C'est pourquoi je voterai ce projet de loi tel qu'il ressort des travaux de la commission, et si je me déclare en faveur d'un amendement pour le plafonnement de la masse salariale et des revenus à 240 000 F et quelque, c'est par similitude avec les cotisations et allocations de chômage. Cela semble logique et cohérent dans la pratique.
Je proposerai un deuxième amendement concernant l'article 44 sur l'application de la loi. Il s'agit d'un amendement technique que j'exposerai en deuxième débat.
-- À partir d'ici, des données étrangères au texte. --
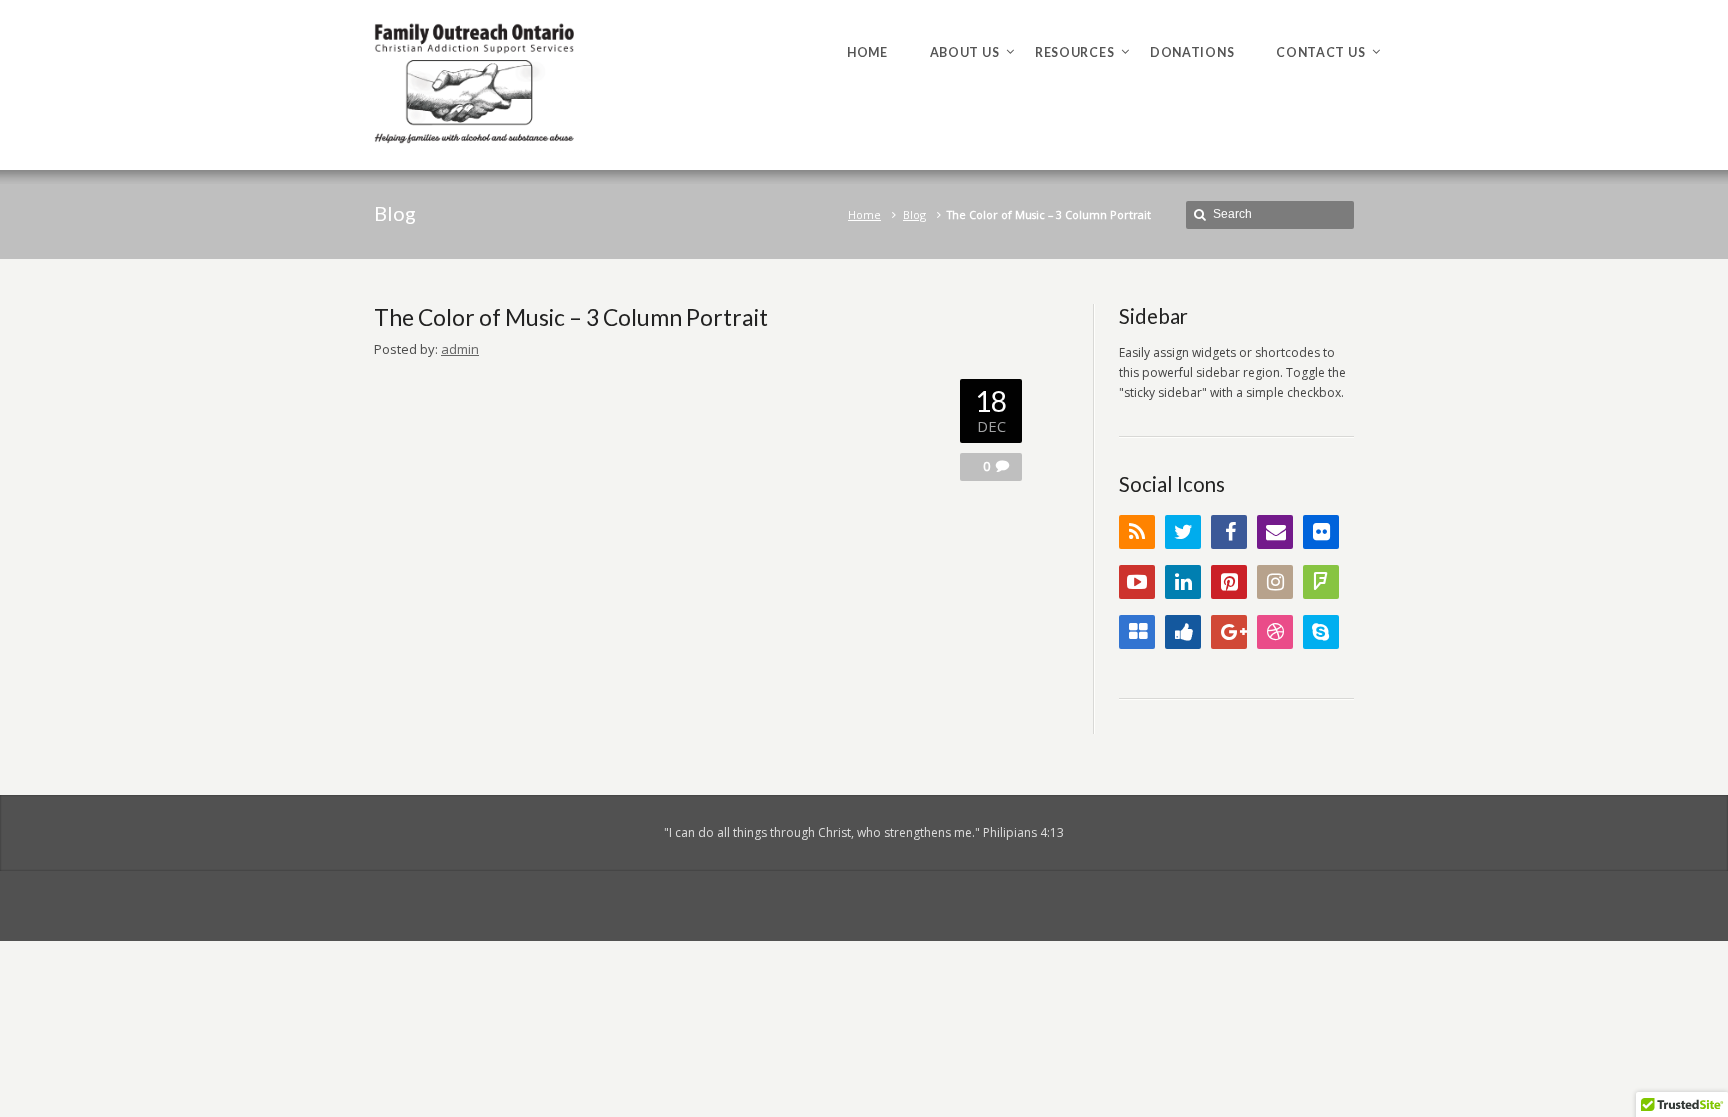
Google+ (1229, 632)
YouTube (1137, 582)
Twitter (1183, 532)
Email (1275, 532)
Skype (1321, 632)
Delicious (1137, 632)
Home (864, 214)
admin (460, 349)
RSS (1137, 532)
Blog (914, 214)
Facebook (1229, 532)
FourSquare (1321, 582)
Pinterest (1229, 582)
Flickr (1321, 532)
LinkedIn (1183, 582)
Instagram (1275, 582)
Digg (1183, 632)
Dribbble (1275, 632)
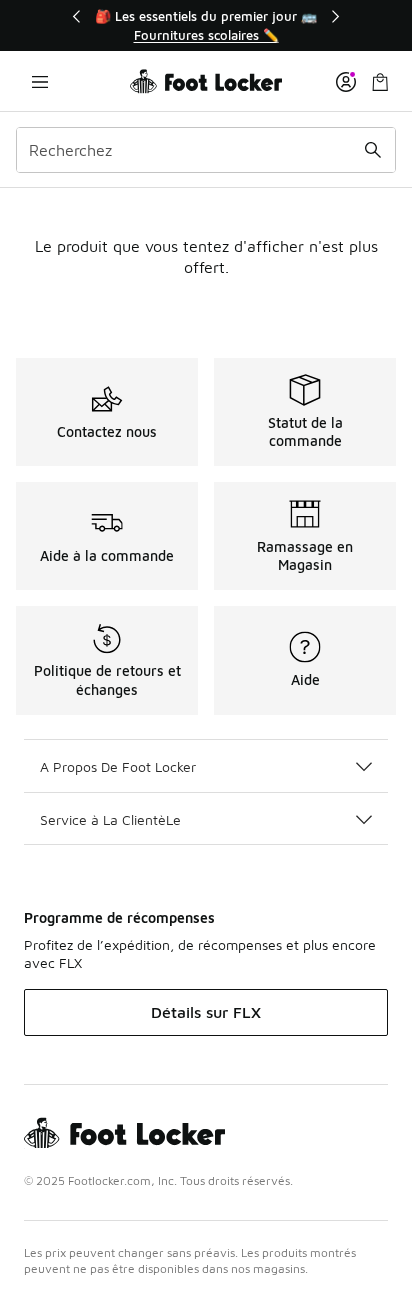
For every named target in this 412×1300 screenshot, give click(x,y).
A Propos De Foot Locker (118, 766)
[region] (206, 25)
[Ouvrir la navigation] (40, 81)
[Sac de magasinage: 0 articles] (380, 81)
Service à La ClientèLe (110, 819)
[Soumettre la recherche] (373, 150)
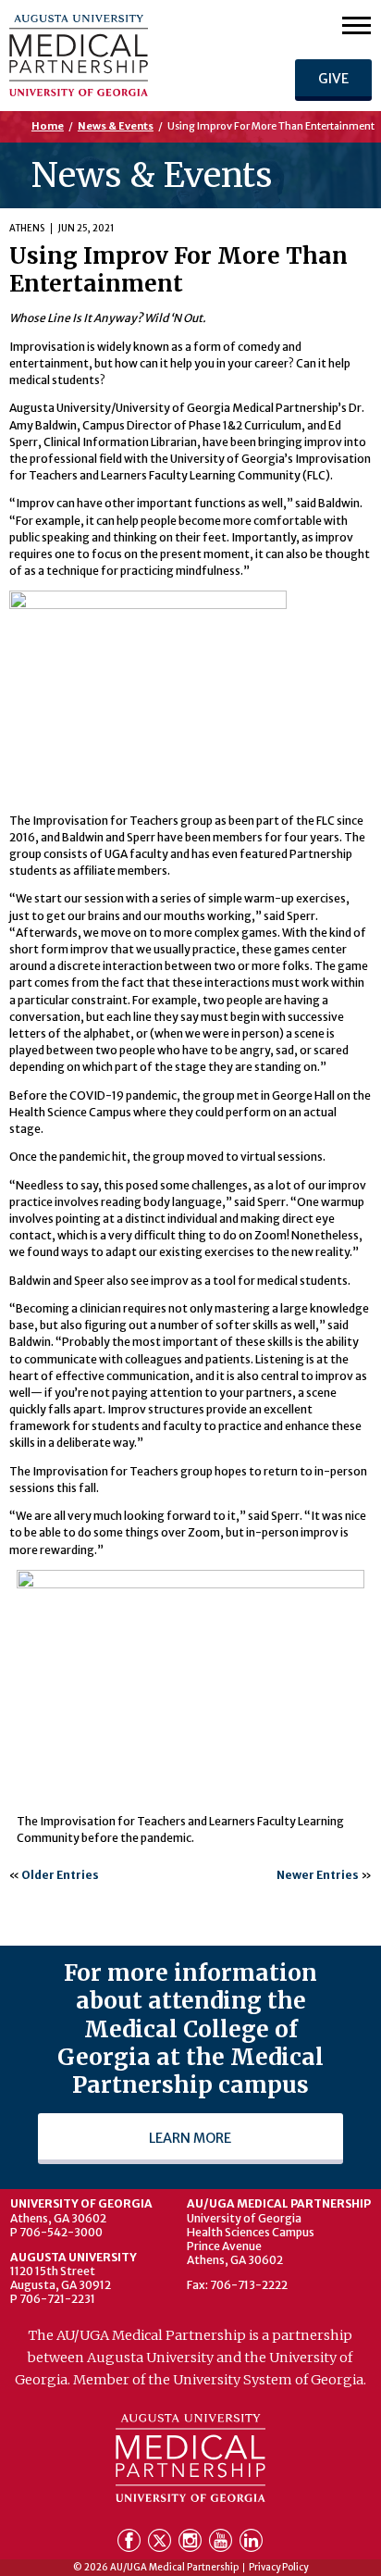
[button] (356, 24)
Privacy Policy (278, 2567)
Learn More (191, 2138)
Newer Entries (318, 1875)
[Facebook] (131, 2544)
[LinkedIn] (251, 2544)
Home (47, 125)
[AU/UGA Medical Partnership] (121, 55)
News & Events (116, 125)
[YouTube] (222, 2544)
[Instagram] (192, 2544)
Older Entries (60, 1875)
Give (333, 78)
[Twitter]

Maintenant, j'en reviens aux méthodes de travail de la commission. Je suis profondément scandalisé du rapport de minorité de M. Annen. Je trouve ses propos inacceptables, notamment lorsqu'il dit que certains députés de l'Entente se sont découvert le coeur à gauche. Monsieur Annen, je me demande de quel côté est le vôtre et si vous l'avez remplacé par un tiroir-caisse ! Titrer : «Honni soit qui manigance», c'est tout juste ne pas désigner nommément le chef du département chargé des allocations familiales. C'est inadmissible, insultant et ces propos, que vous destinez aussi aux membres de la commission d'experts qui ont bien fait leur travail, relèvent plus de la délinquance politique que de l'acte politique responsable. (Exclamations.) Il est détestable, alors que tous ont fait des efforts pour parvenir à un compromis, qu'on ait eu affaire, dans cette commission, à des gens qui n'ont cessé de mettre les bâtons dans les roues, qui n'ont rien proposé si ce n'est, au dernier moment, des mesures dilatoires pour saboter le travail de la commission.
Nous voterons donc ce projet de loi qui est un bon projet parce qu'il accorde aux enfants la place qui leur est due dans cette société. (Applaudissements.)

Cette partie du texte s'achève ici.